[Task directions]
Reproduce each line from the records that holds "target".

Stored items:

--

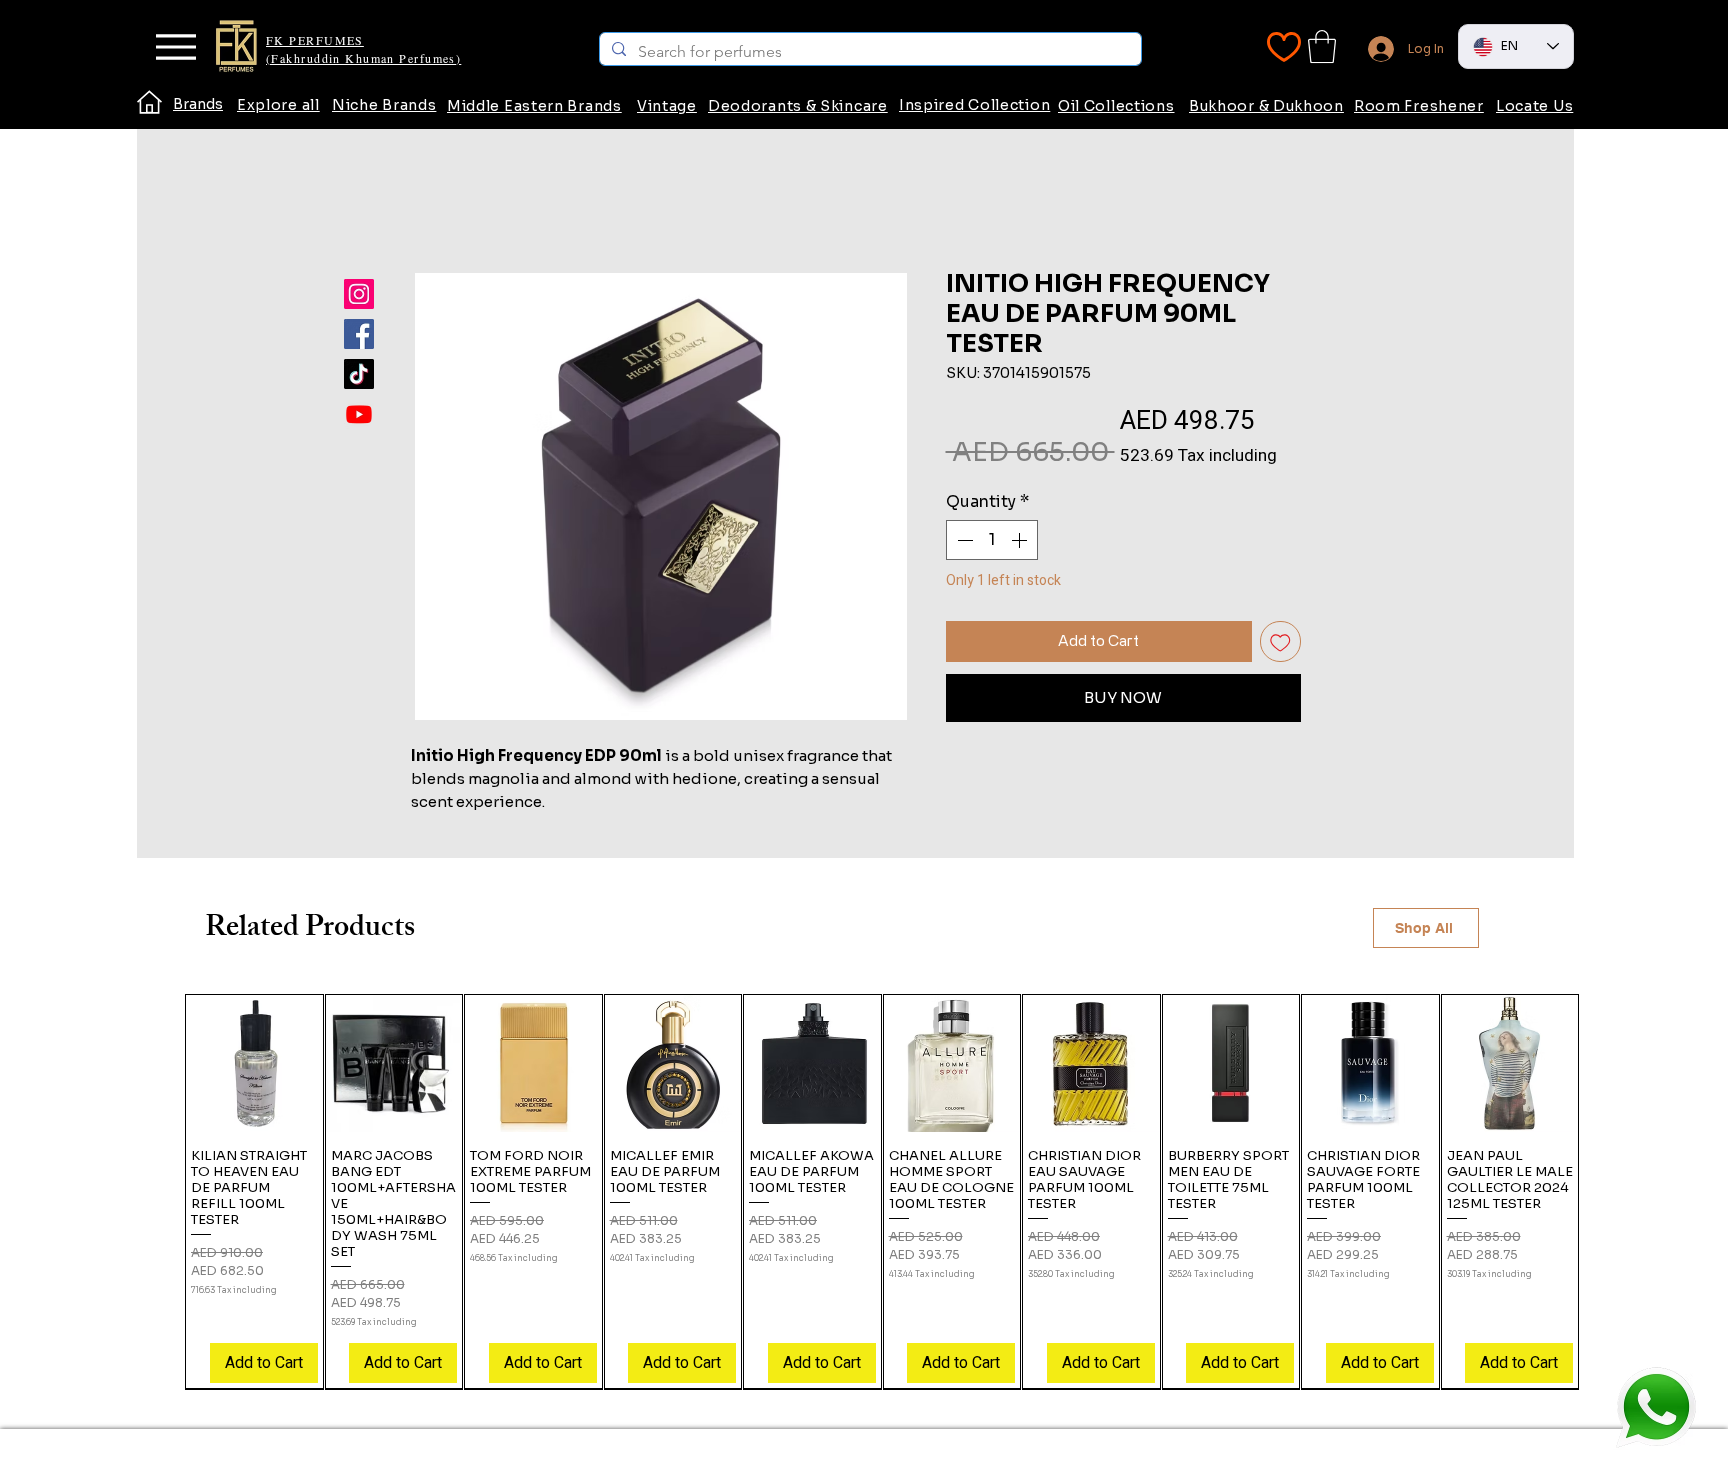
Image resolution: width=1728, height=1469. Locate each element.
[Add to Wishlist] (1280, 641)
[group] (882, 1191)
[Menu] (175, 47)
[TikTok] (359, 374)
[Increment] (1021, 540)
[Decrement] (963, 540)
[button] (1322, 46)
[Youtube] (359, 414)
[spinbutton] (992, 540)
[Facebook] (359, 334)
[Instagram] (359, 294)
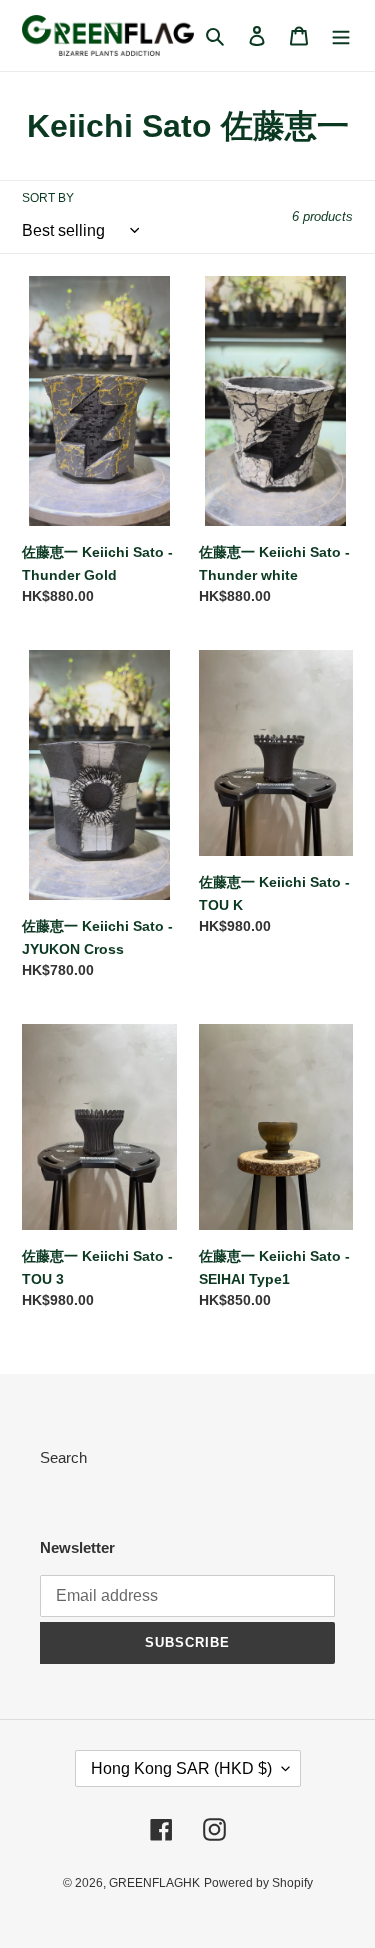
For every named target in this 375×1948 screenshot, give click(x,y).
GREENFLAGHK (154, 1883)
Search (63, 1457)
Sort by (48, 198)
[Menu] (341, 35)
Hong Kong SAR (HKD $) (181, 1768)
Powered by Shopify (258, 1883)
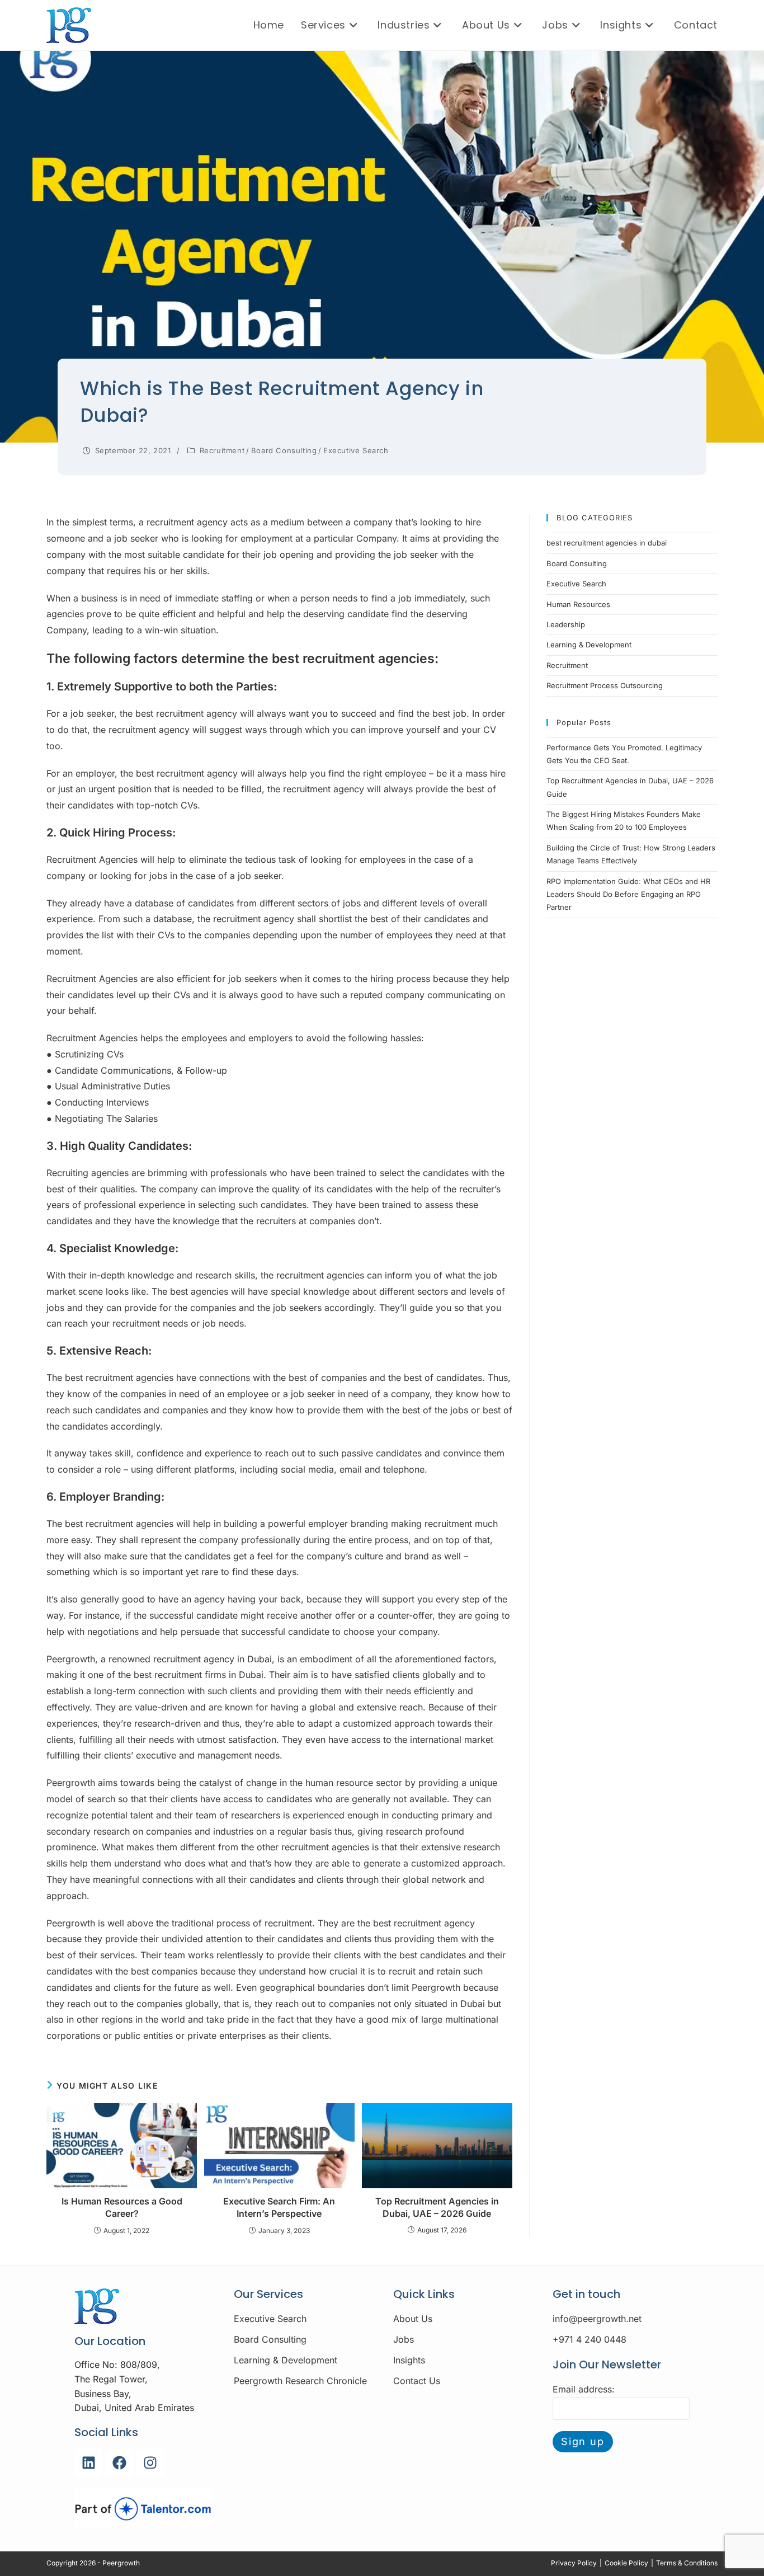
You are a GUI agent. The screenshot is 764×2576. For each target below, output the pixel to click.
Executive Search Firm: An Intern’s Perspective (279, 2207)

--

[Written response]
For every named target in this 375×1948 screenshot, give click(x,y).
You are a GUI agent. The screenshot is 764×2576. For each target below, output the pixel to click.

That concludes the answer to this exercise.